## Problem:
Find the lines holding the string "output" in the data, then copy all of them.

(Saved entries)
####################

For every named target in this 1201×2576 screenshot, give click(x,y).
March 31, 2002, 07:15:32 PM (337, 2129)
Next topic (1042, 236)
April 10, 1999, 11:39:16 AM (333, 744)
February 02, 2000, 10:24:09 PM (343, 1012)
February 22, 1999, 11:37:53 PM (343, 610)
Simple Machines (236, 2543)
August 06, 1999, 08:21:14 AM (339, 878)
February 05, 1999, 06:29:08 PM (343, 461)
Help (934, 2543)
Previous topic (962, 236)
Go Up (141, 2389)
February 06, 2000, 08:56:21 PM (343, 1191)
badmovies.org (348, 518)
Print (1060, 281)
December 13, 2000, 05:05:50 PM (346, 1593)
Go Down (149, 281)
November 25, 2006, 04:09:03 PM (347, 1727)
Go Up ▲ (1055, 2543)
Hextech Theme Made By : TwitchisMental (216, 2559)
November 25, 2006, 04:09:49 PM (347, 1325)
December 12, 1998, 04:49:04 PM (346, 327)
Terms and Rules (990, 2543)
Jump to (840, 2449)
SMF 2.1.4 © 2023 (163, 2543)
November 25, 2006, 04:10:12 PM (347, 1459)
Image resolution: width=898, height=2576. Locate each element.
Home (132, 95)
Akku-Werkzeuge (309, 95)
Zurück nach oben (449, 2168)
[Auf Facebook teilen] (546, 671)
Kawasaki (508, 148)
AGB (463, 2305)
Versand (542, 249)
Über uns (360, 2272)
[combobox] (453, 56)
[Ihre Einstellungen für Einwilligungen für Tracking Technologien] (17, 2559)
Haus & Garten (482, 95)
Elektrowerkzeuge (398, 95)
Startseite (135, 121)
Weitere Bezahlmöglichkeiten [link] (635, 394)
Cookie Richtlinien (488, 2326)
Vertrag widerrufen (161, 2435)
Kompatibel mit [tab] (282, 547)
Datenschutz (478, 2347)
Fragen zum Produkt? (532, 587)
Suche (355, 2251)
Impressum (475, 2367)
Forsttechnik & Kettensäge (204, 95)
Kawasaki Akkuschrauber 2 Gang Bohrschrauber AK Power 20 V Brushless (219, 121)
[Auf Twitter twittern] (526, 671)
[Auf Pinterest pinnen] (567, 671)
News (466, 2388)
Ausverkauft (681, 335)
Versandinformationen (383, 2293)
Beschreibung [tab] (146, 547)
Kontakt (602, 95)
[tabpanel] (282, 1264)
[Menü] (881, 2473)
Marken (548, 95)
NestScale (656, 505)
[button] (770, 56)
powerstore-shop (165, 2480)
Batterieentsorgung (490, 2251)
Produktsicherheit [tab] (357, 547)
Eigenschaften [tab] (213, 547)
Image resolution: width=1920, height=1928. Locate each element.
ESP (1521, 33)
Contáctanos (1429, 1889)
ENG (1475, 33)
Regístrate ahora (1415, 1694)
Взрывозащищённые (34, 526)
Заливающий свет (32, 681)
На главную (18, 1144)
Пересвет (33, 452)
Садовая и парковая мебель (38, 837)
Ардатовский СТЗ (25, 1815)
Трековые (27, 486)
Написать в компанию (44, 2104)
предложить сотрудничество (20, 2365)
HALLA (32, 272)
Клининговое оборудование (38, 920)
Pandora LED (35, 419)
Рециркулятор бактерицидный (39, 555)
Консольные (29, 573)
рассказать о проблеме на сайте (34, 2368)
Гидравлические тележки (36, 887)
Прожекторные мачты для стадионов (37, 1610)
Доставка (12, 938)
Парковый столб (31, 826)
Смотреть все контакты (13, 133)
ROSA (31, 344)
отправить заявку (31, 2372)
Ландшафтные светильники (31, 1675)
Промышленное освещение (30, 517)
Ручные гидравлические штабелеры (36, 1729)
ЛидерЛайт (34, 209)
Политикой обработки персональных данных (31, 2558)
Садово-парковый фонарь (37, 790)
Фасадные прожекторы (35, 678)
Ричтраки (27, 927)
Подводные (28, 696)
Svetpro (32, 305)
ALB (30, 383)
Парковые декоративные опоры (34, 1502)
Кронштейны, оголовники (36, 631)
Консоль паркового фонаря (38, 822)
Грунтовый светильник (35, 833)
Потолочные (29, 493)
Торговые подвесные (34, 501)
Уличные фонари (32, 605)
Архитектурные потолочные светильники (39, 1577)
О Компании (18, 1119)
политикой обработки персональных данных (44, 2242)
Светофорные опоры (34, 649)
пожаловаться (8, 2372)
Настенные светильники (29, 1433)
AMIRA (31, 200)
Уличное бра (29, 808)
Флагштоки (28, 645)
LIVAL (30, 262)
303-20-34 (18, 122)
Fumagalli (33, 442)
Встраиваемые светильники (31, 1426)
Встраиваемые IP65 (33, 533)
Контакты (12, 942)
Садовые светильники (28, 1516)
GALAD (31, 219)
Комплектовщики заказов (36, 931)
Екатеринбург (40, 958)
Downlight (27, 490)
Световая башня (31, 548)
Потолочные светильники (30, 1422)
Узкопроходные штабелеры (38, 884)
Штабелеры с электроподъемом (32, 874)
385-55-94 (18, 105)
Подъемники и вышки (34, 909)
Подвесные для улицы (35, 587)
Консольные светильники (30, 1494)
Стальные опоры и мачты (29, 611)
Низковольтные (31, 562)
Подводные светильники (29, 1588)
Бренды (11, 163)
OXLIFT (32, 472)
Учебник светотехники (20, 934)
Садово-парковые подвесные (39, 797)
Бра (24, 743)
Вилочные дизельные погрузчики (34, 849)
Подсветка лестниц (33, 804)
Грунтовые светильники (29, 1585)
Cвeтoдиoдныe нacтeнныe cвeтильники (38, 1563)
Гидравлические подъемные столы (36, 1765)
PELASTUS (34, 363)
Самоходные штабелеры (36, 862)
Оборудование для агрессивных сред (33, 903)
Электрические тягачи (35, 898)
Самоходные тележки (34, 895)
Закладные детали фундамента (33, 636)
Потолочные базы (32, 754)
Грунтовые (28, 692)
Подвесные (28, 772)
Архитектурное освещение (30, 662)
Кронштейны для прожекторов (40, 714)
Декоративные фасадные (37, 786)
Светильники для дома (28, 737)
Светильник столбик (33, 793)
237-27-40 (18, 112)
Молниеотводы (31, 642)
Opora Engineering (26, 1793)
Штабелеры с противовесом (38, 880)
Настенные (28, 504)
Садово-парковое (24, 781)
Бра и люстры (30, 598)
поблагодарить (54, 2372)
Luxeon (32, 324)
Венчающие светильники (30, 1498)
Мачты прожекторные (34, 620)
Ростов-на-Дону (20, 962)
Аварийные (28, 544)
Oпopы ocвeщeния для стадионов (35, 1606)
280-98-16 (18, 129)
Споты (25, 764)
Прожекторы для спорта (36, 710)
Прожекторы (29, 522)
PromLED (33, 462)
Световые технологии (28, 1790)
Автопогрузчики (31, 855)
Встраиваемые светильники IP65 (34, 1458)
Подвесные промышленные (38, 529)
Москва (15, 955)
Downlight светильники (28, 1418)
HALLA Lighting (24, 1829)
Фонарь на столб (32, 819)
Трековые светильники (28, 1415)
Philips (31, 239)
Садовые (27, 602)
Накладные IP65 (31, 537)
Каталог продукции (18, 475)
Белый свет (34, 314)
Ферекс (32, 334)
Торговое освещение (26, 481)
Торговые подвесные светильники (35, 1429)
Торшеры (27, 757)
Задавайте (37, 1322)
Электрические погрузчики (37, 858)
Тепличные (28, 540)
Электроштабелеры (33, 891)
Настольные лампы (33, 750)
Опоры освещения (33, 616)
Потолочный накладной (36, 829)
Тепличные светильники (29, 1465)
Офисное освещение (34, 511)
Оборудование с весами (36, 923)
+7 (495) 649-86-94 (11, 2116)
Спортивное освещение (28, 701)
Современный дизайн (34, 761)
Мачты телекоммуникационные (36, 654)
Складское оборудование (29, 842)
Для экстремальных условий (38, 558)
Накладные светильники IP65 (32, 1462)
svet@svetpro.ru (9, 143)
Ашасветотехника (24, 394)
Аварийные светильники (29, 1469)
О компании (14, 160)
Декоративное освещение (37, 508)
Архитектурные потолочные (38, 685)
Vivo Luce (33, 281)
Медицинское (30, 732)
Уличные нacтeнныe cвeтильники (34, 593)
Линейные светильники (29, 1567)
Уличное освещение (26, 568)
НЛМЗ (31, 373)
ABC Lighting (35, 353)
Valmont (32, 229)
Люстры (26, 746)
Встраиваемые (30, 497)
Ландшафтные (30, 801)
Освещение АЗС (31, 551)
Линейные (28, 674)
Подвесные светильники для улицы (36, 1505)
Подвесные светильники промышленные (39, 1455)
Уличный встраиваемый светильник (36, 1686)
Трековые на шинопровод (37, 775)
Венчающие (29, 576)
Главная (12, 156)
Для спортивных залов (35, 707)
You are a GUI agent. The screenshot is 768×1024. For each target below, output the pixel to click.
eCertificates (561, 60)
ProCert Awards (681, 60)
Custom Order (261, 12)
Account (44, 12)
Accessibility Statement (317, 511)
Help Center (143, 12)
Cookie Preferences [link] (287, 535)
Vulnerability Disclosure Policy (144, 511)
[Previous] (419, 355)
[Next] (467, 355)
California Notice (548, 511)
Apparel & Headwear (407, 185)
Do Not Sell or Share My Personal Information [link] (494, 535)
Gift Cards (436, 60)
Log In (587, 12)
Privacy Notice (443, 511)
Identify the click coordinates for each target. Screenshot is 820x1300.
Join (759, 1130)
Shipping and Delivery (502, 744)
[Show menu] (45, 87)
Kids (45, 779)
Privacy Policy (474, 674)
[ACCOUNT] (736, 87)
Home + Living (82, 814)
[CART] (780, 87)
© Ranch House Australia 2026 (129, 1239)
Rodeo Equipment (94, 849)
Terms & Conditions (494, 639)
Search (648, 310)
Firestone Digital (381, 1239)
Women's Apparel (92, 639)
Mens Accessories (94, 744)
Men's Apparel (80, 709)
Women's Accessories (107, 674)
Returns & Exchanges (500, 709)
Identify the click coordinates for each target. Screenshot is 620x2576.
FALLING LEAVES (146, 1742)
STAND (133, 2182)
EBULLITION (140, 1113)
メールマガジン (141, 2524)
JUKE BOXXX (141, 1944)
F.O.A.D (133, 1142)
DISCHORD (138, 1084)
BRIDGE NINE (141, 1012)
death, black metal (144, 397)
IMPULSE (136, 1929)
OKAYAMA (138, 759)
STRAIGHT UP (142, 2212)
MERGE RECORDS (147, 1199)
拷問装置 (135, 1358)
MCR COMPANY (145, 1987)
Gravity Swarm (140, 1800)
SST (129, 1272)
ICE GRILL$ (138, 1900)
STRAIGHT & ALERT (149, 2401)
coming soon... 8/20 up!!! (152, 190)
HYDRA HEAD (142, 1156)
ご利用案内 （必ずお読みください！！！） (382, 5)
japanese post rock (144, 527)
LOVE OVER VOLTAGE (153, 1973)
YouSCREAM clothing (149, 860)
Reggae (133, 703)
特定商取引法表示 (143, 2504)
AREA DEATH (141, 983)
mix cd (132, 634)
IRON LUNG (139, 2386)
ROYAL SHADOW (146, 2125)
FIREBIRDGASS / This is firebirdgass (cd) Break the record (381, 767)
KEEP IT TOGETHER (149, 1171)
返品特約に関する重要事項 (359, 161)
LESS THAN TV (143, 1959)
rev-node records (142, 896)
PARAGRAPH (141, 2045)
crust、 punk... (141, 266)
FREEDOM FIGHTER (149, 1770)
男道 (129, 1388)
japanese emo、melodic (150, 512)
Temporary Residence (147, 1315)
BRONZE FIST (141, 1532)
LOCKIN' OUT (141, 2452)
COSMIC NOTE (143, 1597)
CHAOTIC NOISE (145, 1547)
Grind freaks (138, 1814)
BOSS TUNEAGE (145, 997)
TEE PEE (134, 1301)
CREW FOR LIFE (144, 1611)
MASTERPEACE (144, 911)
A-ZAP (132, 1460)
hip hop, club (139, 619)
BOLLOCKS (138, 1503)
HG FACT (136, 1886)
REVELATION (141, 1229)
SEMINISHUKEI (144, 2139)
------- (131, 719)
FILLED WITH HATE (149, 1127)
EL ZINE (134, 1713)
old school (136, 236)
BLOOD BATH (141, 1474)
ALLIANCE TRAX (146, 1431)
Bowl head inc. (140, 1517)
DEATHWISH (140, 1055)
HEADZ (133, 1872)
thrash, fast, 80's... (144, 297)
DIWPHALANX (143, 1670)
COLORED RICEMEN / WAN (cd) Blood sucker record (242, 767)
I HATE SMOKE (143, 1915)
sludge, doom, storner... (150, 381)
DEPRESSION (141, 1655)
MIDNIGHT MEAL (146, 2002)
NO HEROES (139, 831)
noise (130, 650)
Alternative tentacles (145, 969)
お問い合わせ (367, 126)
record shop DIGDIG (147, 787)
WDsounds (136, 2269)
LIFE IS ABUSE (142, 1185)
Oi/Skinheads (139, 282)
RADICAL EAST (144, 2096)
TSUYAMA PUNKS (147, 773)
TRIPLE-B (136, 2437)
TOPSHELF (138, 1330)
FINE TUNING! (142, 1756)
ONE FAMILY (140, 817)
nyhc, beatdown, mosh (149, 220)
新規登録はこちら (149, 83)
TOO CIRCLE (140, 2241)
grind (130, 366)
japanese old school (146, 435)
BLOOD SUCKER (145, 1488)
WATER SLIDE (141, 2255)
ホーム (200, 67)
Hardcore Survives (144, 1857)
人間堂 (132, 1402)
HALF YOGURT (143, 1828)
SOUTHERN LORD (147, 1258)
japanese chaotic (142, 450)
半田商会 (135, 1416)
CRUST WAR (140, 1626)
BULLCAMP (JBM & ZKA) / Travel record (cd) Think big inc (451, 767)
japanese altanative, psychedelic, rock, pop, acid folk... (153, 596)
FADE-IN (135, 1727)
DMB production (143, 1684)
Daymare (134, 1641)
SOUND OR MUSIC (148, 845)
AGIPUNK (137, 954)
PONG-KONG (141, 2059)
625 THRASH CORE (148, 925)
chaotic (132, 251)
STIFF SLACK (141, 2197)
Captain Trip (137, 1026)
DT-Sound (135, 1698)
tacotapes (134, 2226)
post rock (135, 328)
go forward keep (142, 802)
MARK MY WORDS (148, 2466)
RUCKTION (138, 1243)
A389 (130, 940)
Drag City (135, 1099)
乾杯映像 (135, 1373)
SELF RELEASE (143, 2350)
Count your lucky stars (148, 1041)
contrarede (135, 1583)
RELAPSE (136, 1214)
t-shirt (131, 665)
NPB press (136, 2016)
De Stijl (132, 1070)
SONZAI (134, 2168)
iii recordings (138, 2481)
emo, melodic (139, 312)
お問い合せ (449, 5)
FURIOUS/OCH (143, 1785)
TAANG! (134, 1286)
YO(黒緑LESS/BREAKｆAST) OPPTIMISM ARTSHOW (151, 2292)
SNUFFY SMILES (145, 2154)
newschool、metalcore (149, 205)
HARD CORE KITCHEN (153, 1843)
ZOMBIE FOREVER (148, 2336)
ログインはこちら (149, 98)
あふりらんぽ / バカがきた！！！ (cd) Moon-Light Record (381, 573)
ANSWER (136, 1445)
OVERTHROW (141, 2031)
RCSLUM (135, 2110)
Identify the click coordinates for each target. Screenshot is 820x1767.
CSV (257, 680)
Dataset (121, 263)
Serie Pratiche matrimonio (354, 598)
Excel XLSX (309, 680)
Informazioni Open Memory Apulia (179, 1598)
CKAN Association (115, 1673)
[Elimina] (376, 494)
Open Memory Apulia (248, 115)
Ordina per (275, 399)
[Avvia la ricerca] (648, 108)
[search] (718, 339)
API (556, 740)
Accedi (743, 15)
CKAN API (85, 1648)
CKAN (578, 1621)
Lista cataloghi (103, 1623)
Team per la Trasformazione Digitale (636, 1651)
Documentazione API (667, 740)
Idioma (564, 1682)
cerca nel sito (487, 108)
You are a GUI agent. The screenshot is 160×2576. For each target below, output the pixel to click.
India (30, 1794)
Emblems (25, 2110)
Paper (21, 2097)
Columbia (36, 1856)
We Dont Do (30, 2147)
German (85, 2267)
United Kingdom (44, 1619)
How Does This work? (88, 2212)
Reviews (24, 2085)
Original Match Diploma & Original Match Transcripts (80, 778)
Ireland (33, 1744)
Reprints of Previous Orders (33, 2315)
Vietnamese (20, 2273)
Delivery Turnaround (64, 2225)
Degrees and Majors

####################

## Response box:
You are a GUI agent. The screenshot is 768×1024. For each target below, output the pixel to click.
You are a GUI agent. The screenshot is 160×2576. For each target below, output the pixel to click.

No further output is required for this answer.